Explore the material:
1. From the analysis of "Children of the Sun" below, copy the passage between "I was very overprepared" and "a modern song.", inclusive.
2. In the analysis of "Children of the Sun" below, what solar God is named as Iamblichus's heritage connection?

Text passage:

--------------------------------------------------

An Analysis of Dead Can Dance's "Children of the Sun" Because It's Basically Ascent/Descent/Ascent and We All Need Something Fun Right Now

Many of us are definitely stressed about the COVID-19 global pandemic. This post will hopefully provide a bit of lighthearted mental breathing room while we shelter in place in our living rooms.

Back in February, I posted a link to the YouTube video of Dead Can Dance’s “Children of the Sun” and was asked what I thought of a specific part of the lyrics — specifically the section just after ~5:02 when the dissonant strings start up.

I was very overprepared because, after I first heard this song, I played it on repeat for over a week while going to and from work. This post is a modified form of what I said in response to the question.

Back in spring 2019, when Hermias 🤯ed my brain, years-dormant interpretative skills I had learned as a young English major awakened themselves again. Thus, this analysis is definitely over-the-top even though it makes me feel happy that I have learned enough that I can do these things on the fly.

Yes, I am pouring Platonic analysis onto a modern song.

Broadly speaking, “Children of the Sun” presents an idyllic paradise of growing into oneself that is interrupted — ruptured — before being brought back to a new stability. One major reason I listened to this on repeat so excessively is that it makes me think of Iamblichus and the things he says about happiness and the Gods in De Mysteriis, but also his heritage connection a solar God (El-Gebal), which makes me fond of him because Apollôn — namely, the solar series in a Platonic sense and the connections between Apollôn, Hêlios, and other Gods with connections to light, purification, planet-illuminating stars. This comes out in both the lyrics and the choice of the chords — the music is bright, harmonious, and beautiful. I often repeat-listen to pieces that remind me of concepts so I can work through things mentally with a musical assist.

Now, we’ll go line-by-line through the piece.

We are ancients / As ancient as the sun / We came from the ocean / Once our ancestral home / So that one day / We could all return / To our birthright / The great celestial dome

Verse 1 is about the pattern of ascent/descent of the soul, an optimistic evocation of both the soul’s position in time (“we are ancients / as ancient as the sun”), alluding to Okeanos and Tethys and their place in the succession myths and the physical process of evolution — the sea is literally our ancestral home from a physical perspective.

We are the children of the sun / Our journey’s just begun / Sunflowers in our hair / We are the children of the sun / There is room for everyone / Sunflowers in our hair

The chorus points again to the status of the soul (“we are the children of the sun / our journey’s just begun”). To continue, I need to share a section of Hermias’ On the Phaedrus:

Originally and at first the soul was united with the gods and that ‘one’ of its was joined to the gods. Then, withdrawing from that divine union, it descended to intellect and no longer possessed [all] there is (ta onta) in a unified manner and in one but gazed upon it and saw it by means of simple apprehensions and, as it were, direct contacts (thixis) [on the part] of its intellect. Then, withdrawing from intellect too and descending to reasoning and discursive thought, it no longer gazed upon it by means of simple apprehensions either, but by moving syllogistically and step by step and one thing after another from premises to conclusions. Then, departing too from pure reasoning and the psychic mode (idiôma), it descended into generation and was infected with great irrationality and confusion. It must, then, return once more to its own origins and go back once more to the place whence it descended.

--------------------------------------------------

Supplied data:
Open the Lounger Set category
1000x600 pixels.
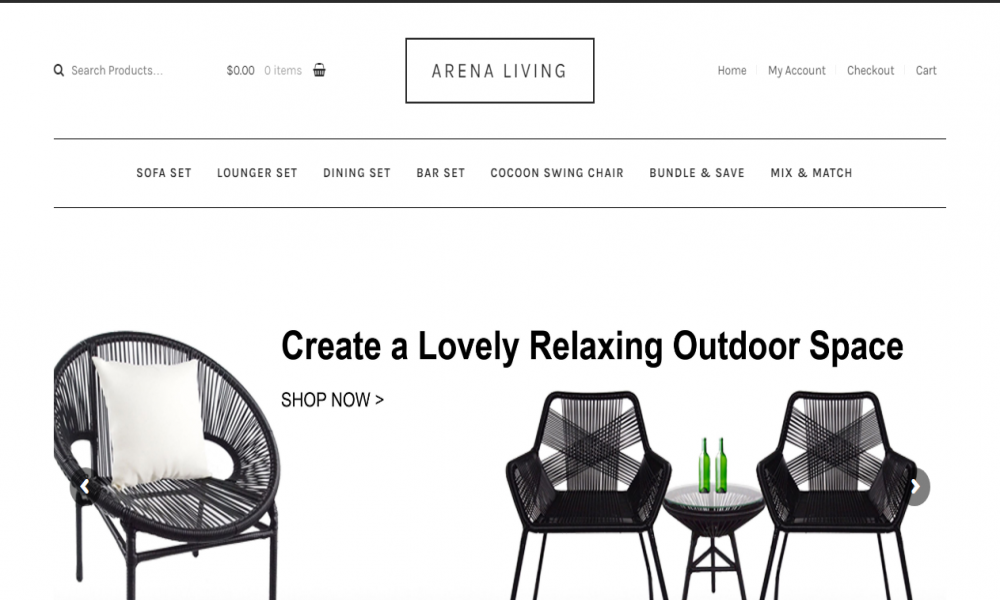pyautogui.click(x=257, y=173)
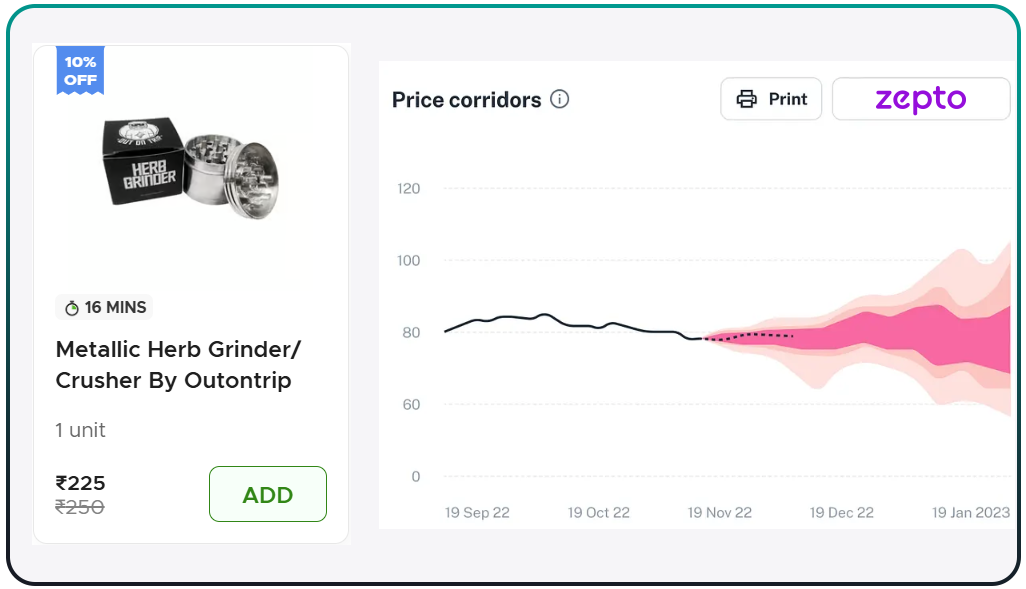Click the dotted forecast line on the chart
The image size is (1026, 589).
pyautogui.click(x=750, y=336)
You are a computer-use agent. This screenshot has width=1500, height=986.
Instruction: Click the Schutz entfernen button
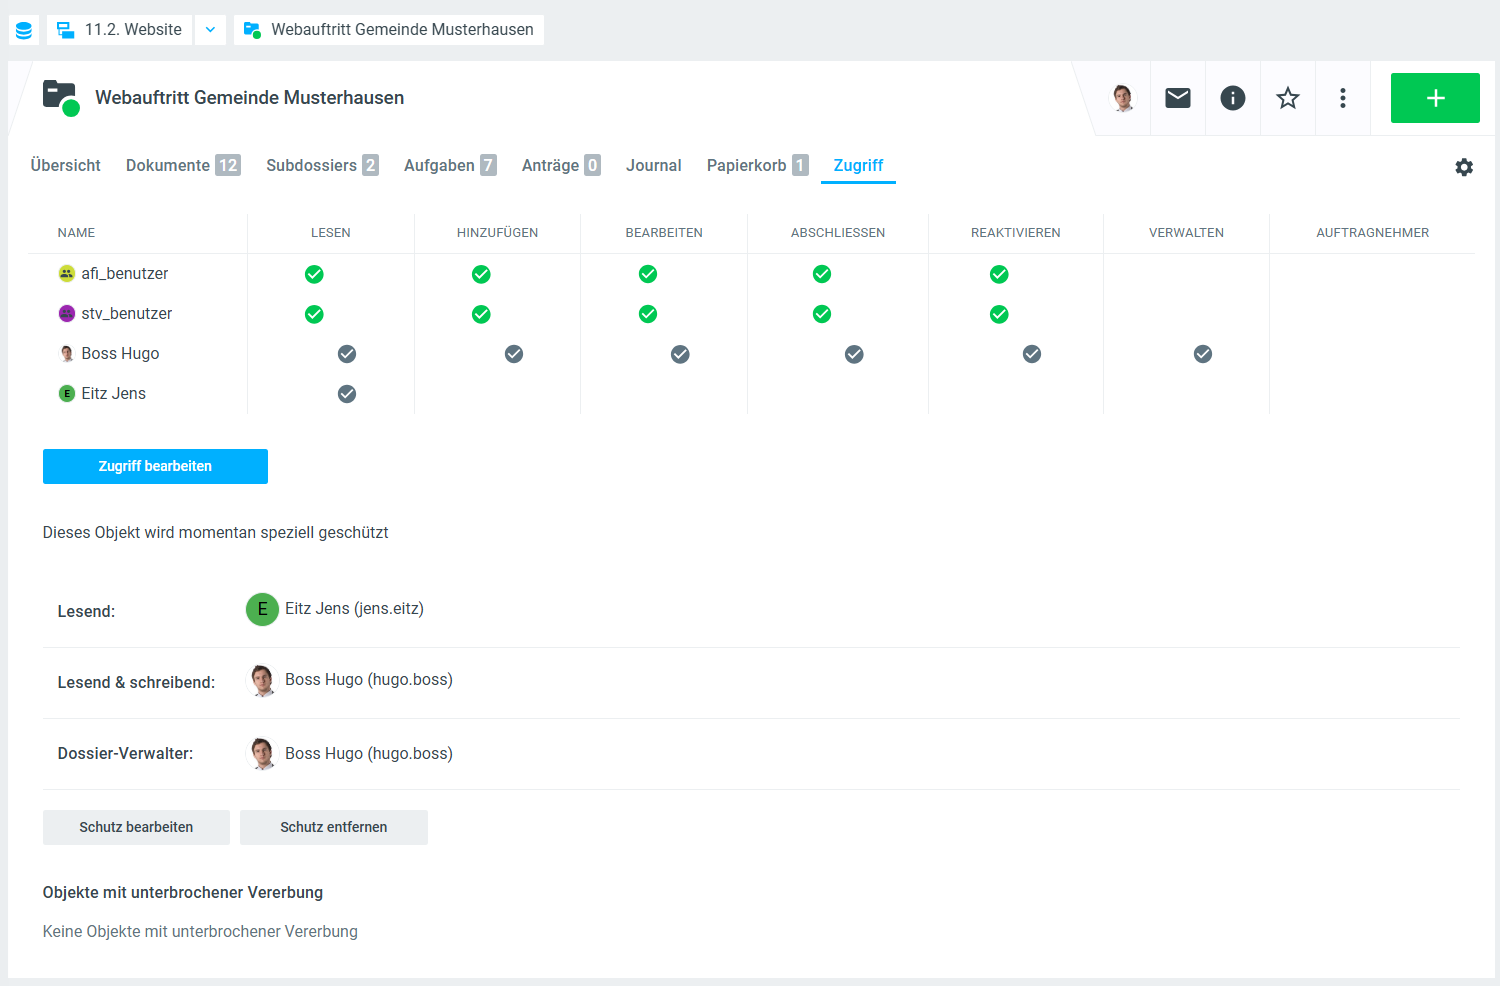tap(333, 827)
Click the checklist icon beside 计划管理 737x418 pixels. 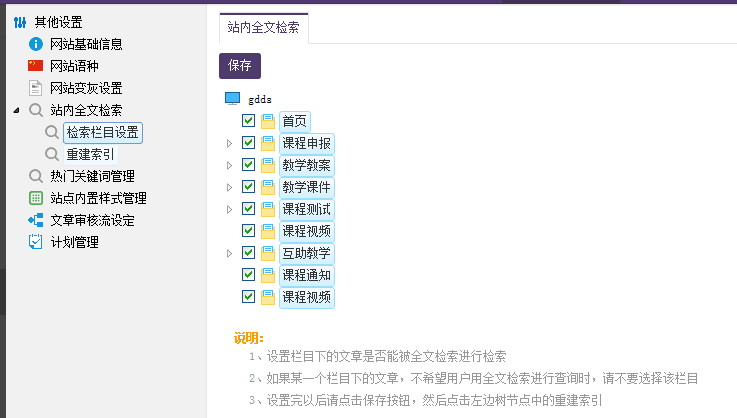(x=36, y=242)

--------------------------------------------------

Answers below:
1.
I was very overprepared because, after I first heard this song, I played it on repeat for over a week while going to and from work. This post is a modified form of what I said in response to the question.

Back in spring 2019, when Hermias 🤯ed my brain, years-dormant interpretative skills I had learned as a young English major awakened themselves again. Thus, this analysis is definitely over-the-top even though it makes me feel happy that I have learned enough that I can do these things on the fly.

Yes, I am pouring Platonic analysis onto a modern song.

2. El-Gebal